Dans la campagne bretonne, les fontaines et lavoirs, aménagés au bord des ruisseaux ou autour des sources, sont innombrables. Pendant des siècles, ces petits bassins de pierre furent des espaces de travail, de conversations, de confidences et de chants, fréquentés uniquement par les femmes qui venaient y laver du linge. Aujourd’hui, la plupart de ces lavoirs sont délaissés par les humaines, et
deviennent des espaces de vie sauvage à l’écart des bourgs. Je veux réinvestir les lavoirs des villages comme des lieux de parole pour les personnes sexisées.

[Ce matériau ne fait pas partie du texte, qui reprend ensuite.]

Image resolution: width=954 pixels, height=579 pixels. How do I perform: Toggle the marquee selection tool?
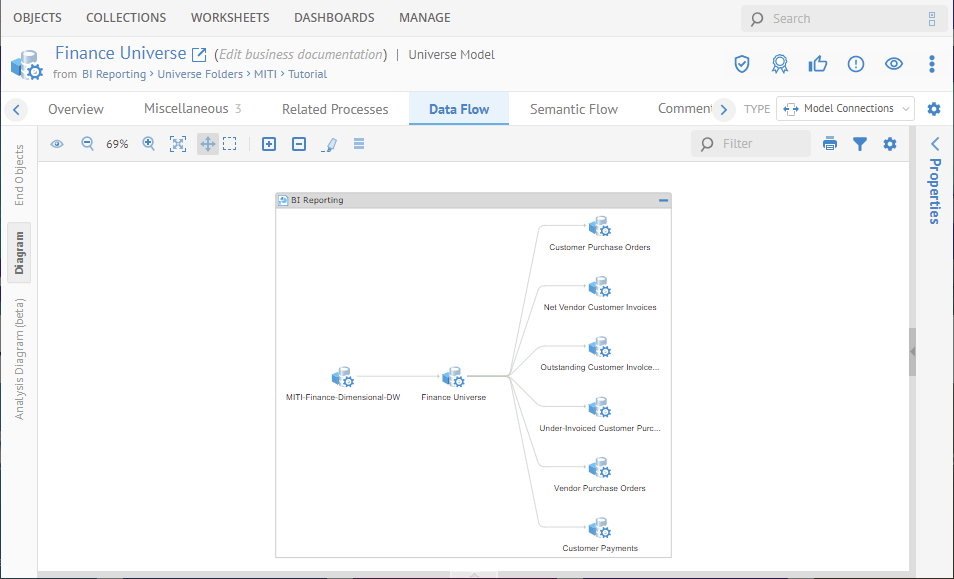(230, 144)
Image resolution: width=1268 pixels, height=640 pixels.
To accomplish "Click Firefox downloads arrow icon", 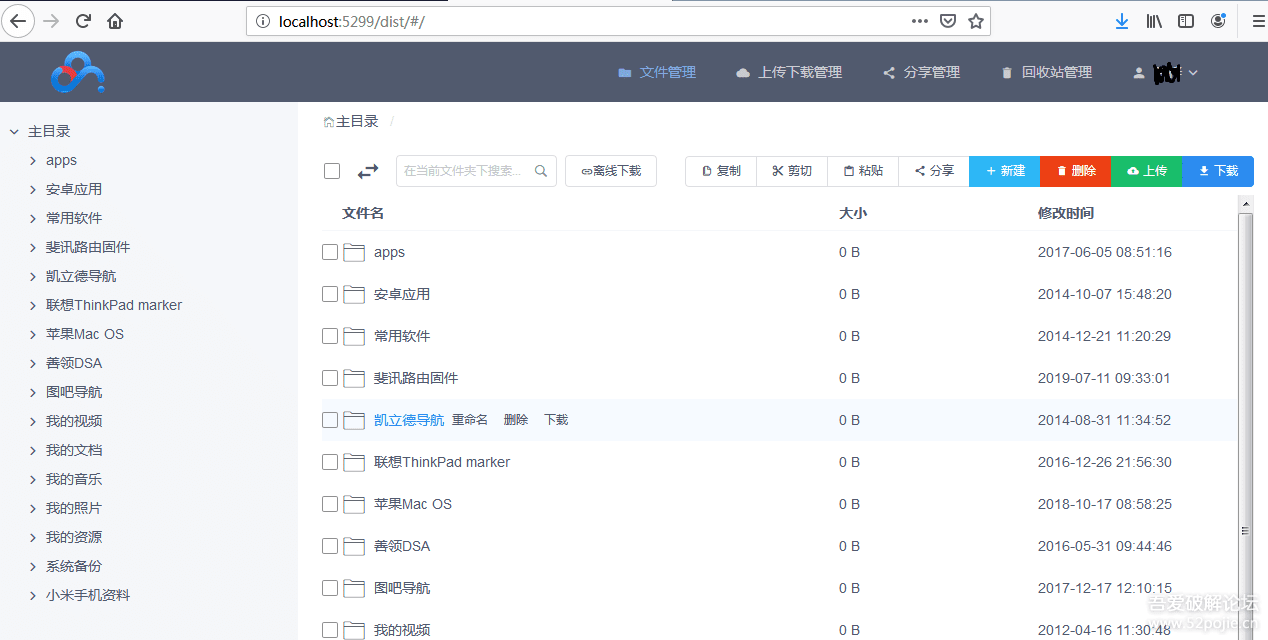I will 1122,21.
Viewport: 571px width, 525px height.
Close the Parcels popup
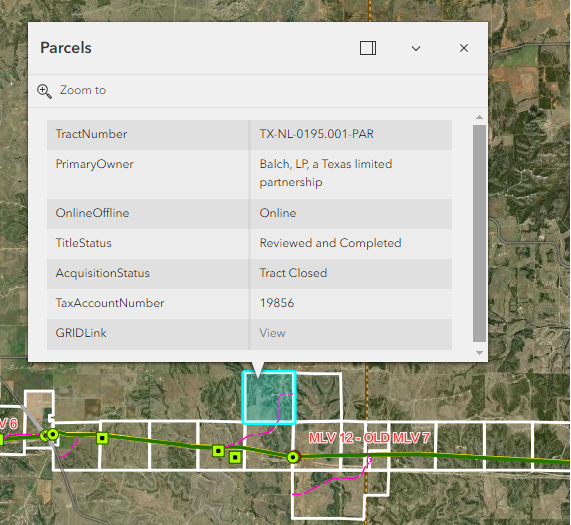pos(464,48)
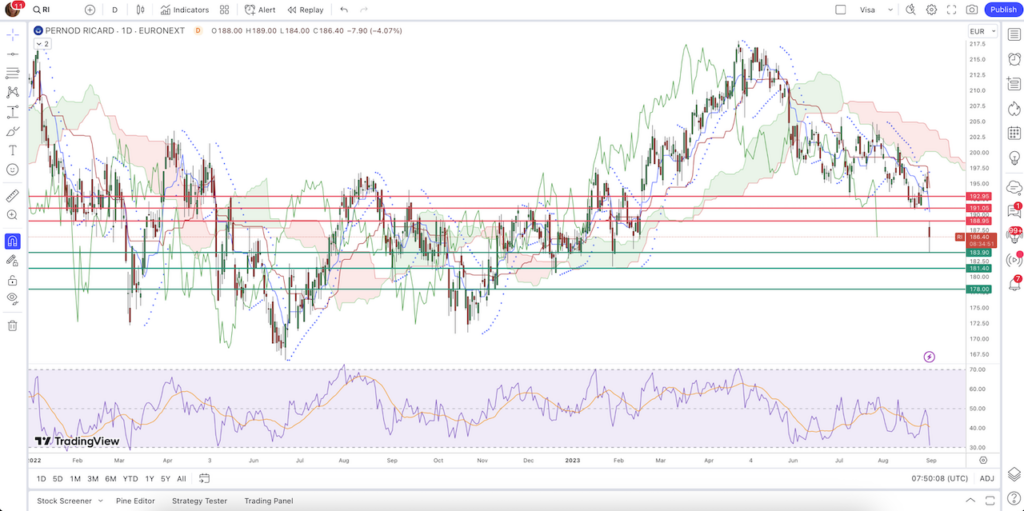Open chart settings gear icon
Viewport: 1024px width, 511px height.
[x=931, y=9]
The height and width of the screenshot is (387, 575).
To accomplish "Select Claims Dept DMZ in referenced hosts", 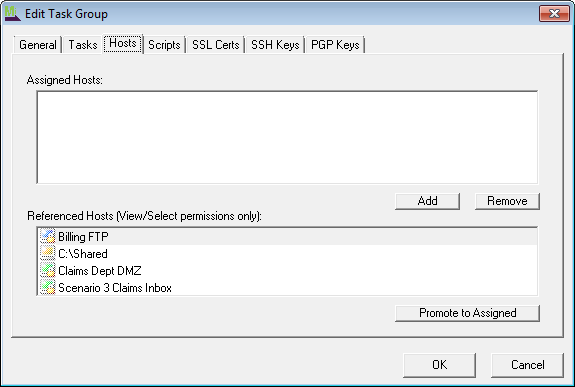I will pyautogui.click(x=288, y=270).
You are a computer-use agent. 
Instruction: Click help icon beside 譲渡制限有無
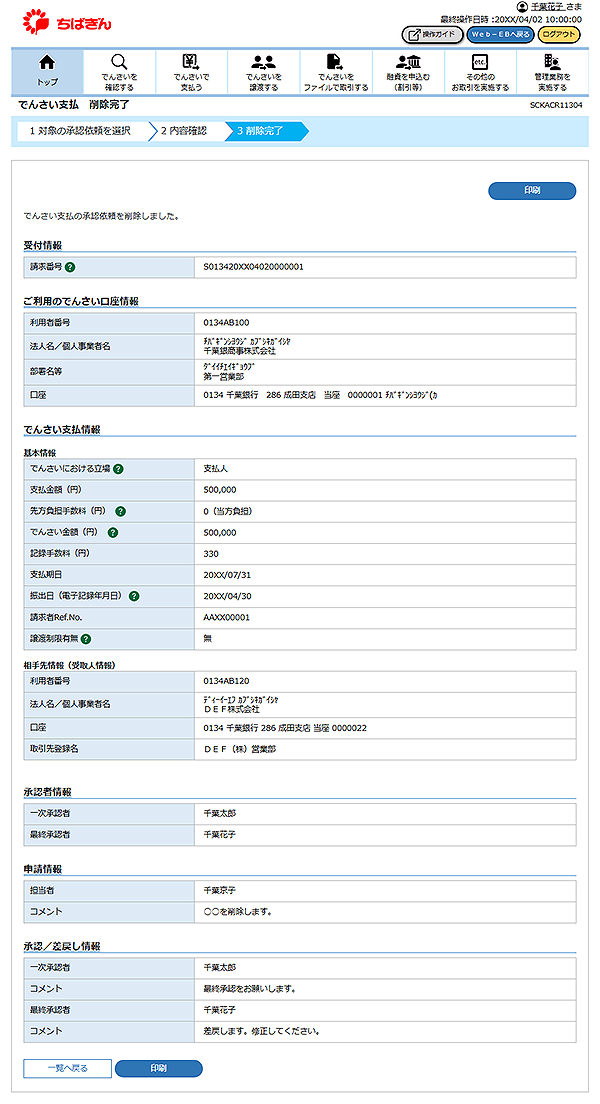[x=86, y=639]
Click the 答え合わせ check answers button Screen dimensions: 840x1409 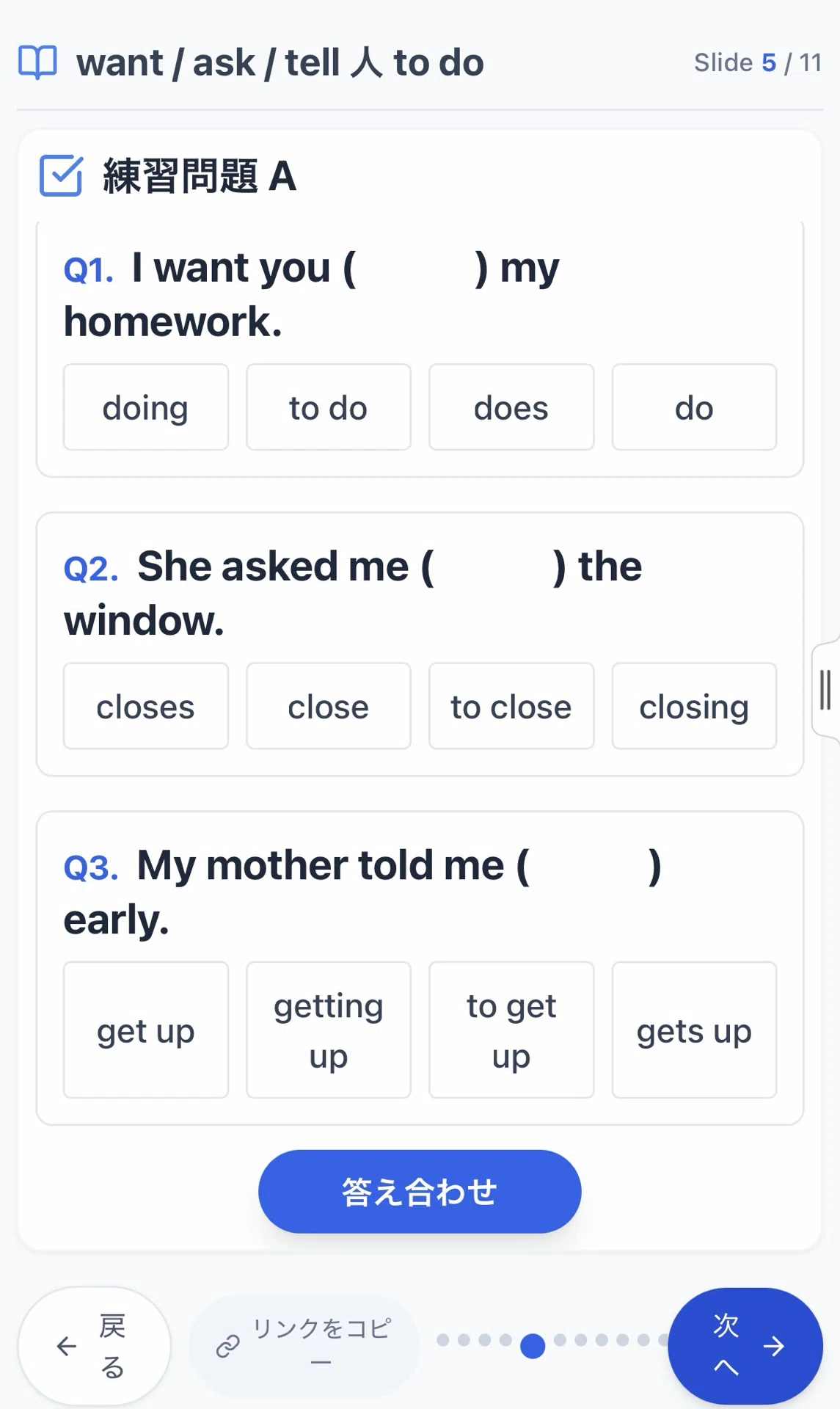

Je documente, j'écoute et j'imagine les vécus et les histoires qui ont été déposés autrefois dans ces eaux. Je m’appuie sur les récits qu’on me transmet, ainsi que sur la légende de la kannerez noz, la chanteuse de la nuit en breton, un fantôme de lavandière qui tourmente les hommes la nuit en bord de rivière, pour imaginer les personnages d’Anna, de Suzanne, de Nol, de Gisèle, de Marie-Joséphine, de Bleuenn, de Félicie. J’écris leurs histoires, leurs costumes et leurs linceuls, leurs comptines, leurs corps puissants, leurs initiales brodées sur les draps, et leurs malédictions et châtiments. Ensemble nous plongerons les draps dans l’eau en chantant et en bavardant. Au coucher du soleil, nous veillerons jusqu’à l’apparition de la kannerez noz.